早期退職を機に「没落する人・幸せ掴む人」の差 失敗リスク減らす「10のチェック事項」も紹介
焦った勝俣さんは、さらにA社時代の他の取引先や学生時代の知り合いなど幅広くアプローチしました。すると今年1月に勝俣さんは、営業担当から営業支援部門への配置転換を命じられました。古巣のA社からB社に、「勝俣氏は当社の顧客情報を無断で使用している。場合によっては法的措置を取る」という警告文書が届いたとのことです。
そうこうしているうちに、今年に入ってB社は、コロナの影響での経営が悪化し、勝俣さんが所属する事業部門を大幅に縮小することになりました。

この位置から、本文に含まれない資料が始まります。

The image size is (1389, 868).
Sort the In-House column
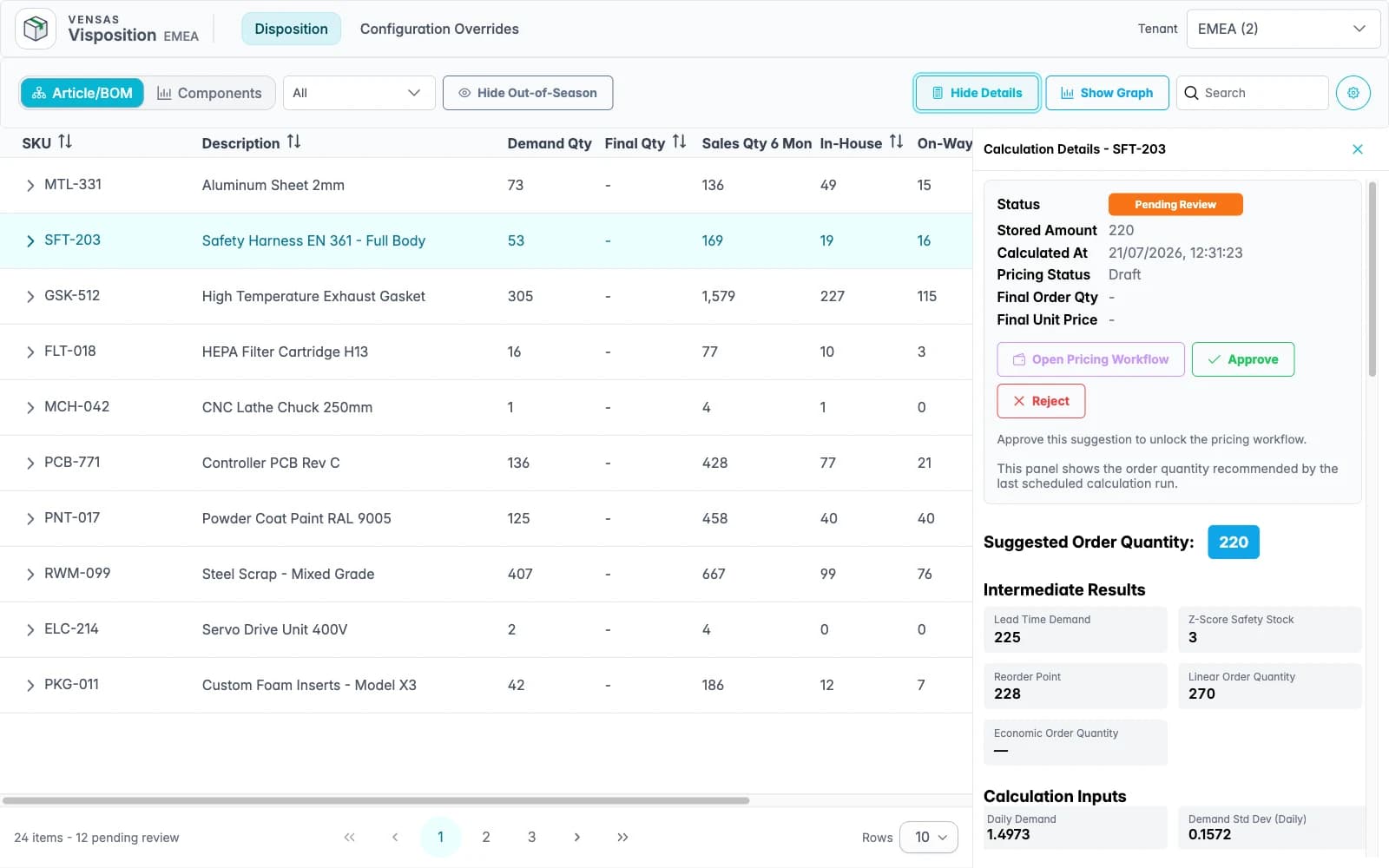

勝俣さんの年俸は、1年目は保証されていましたが、2年目は一気に4割減。人事部長からは「これでも君の成果からしたら大盤振る舞いだよ。本当はゼロにしたいんだけどね」と言われました。その後、事業部門長や人事部から「君がいたらまわりが迷惑なんだよ」「君のA社での実績があれば、十分に転職できるでしょ」などと露骨に退職勧奨を受けるようになりました。
悪いことに、昨年までは黙っていた奥さんも頼りにならない勝俣さんに愛想を尽かし、「離婚」を口にするようになりました。勝俣さんは、ノイローゼで睡眠障害に陥り、今では会社の業務に支障をきたす状態に追い込まれています。
早期退職で知人の会社に転職した54歳男性
勝俣さんのような事例を聞くと、「石にかじりついても、今の会社にとどまれ」「50歳を過ぎて新しい環境に飛び込むのは無謀だ」と言いたくなります。
しかし、多くの企業に明るい未来が約束されていた昭和の時代はともかく、伝統ある大手企業でもあっさり破綻する今日、今の会社にとどまるのが正解とは限りません。
東京のエンジニアリング会社・C社で管理部門の課長をしていた久富守さん(仮名・54歳)は、3年前に早期退職の募集に応じました。
C社の業績が悪化し、早期退職の募集を発表したとき、久富さんは応募するつもりはまったくありませんでした。C社一筋30年近く勤めてきて、深い愛着があったからです。ところが、地元の静岡県で電子部品メーカーD社を経営している高校時代の級友・小笠原正一さん(仮名)と会って、考えが変わりました。